Although OTFTs fabricated using a thiophene polymer as polymer material have properties undesirable when compared with OTFTs using low-molecular-weight material, they are advantageous in terms of processibility because a larger area may be realized at a decreased price through a solution process, e.g., printing. In this regard, research has already reported the experimental fabrication of a polymer-based OTFT using a polythiophene material, called F8T2, leading to charge mobility of about 0.01˜0.02 cm2/Vs. As mentioned above, the polymer-based organic semiconductor material may have TFT properties, e.g., charge mobility, which may be undesirable when compared with low-molecular-weight material including pentacene. However, the polymer-based organic semiconductor material may eliminate the need for increased operating frequency and enables the inexpensive fabrication of TFTs.
In order to commercialize the OTFTs, an increased on/off ratio, as an important parameter, in addition to charge mobility, should be achieved. Leakage current in an off-state may be minimized or reduced. Thus, various attempts to improve such properties are being made these days.
The related art discloses an OTFT comprising an active layer composed of n-type inorganic semiconductor material and p-type organic semiconductor material to thus slightly improve the properties thereof, which is still difficult to use and realize mass production because the fabrication process is similar to that of a conventional Si-based TFT. In addition, the related art discloses an OTFT having charge mobility of about 0.01˜0.04 cm2/Vs using regioregular polythiophene P3HT. When using P3HT as representative regioregular polythiophene, the charge mobility may be merely about 0.01 cm2/Vs but cut-off leakage current may be increased (about 10−9 A or more), and thus the on/off ratio may be undesirably decreased, to an extent of about 400 or less, consequently making it impossible to serve in an electronic device. Thorough research into organic semiconductor polymers for polymer-based OTFTs satisfying both increased charge mobility and decreased cut-off leakage current has been conducted, but there is only a small number of reported examples.
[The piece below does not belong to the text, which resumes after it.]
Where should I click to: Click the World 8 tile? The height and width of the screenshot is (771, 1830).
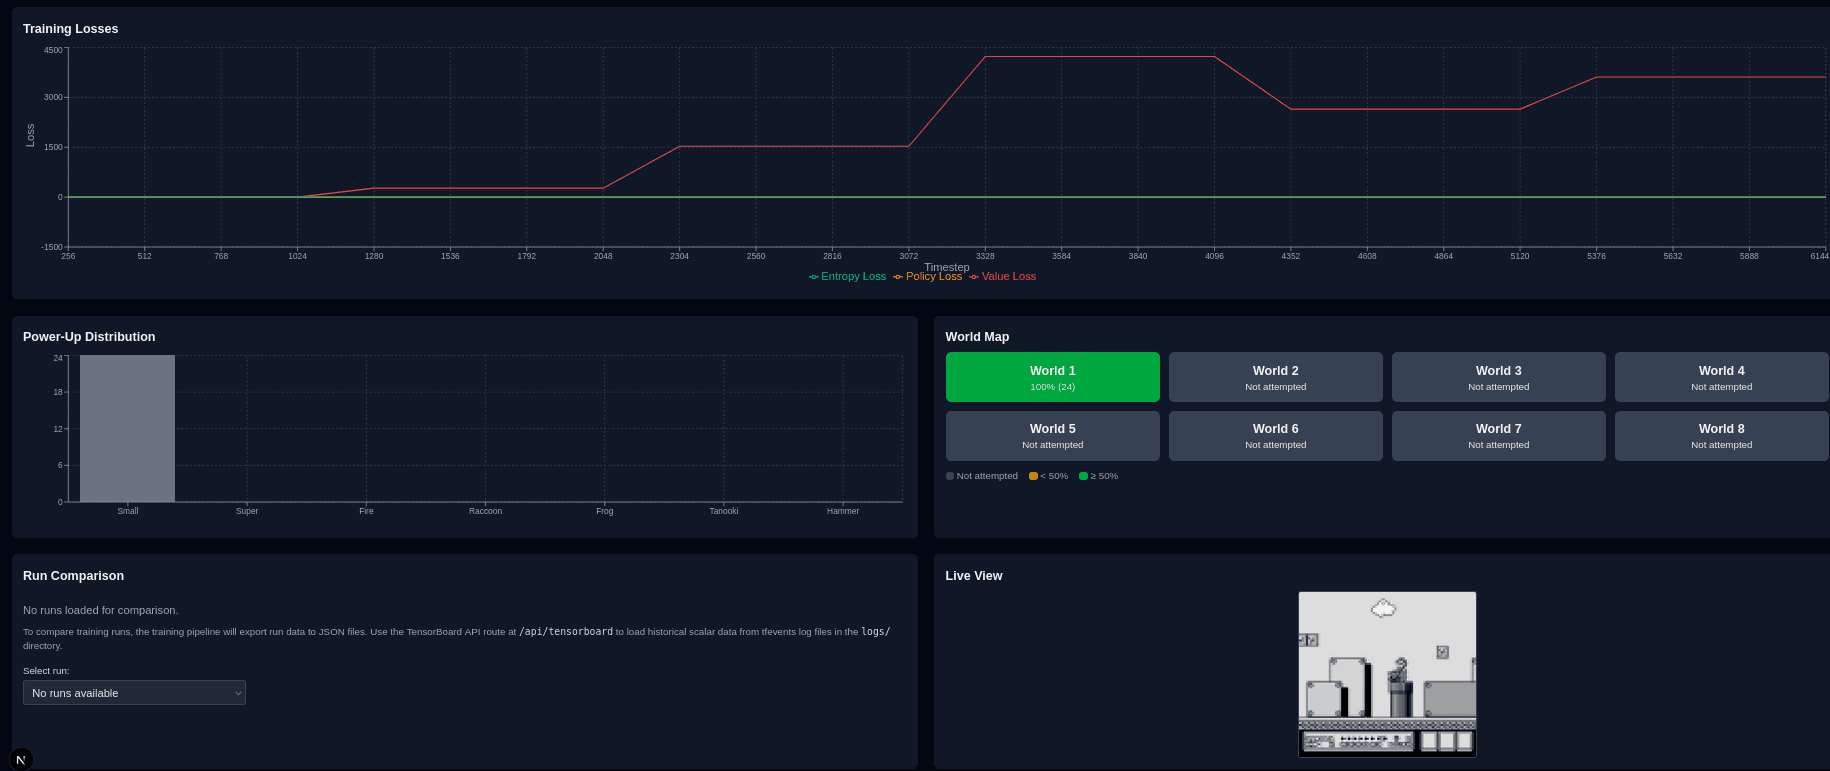click(1721, 436)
The organic semiconductor material for OTFTs, which is classified into low-molecular-weight material and polymeric material, may be further divided into p-type material (hole transport), n-type material (electron transport), and charge-transfer (CT) material simultaneously exhibiting the above two properties, depending on the type of carrier. Separately from the type of organic semiconductor material, the transistor is classified into a p-type transistor, an n-type transistor, and an ambipolar or bipolar transistor.
Because almost all of the initially developed semiconductor materials are p-channel type, exhibiting hole transport upon the application of negative voltage, the recent development of polymer semiconductor material has been primarily conducted toward n-type material, or semiconductor material for ambipolar TFTs. With the goal of manufacturing CMOS circuits required for the design of various electronic devices, there is a need for the development of n-type material or semiconductor material for ambipolar transistors, as organic semiconductor material along with p-type semiconductor material.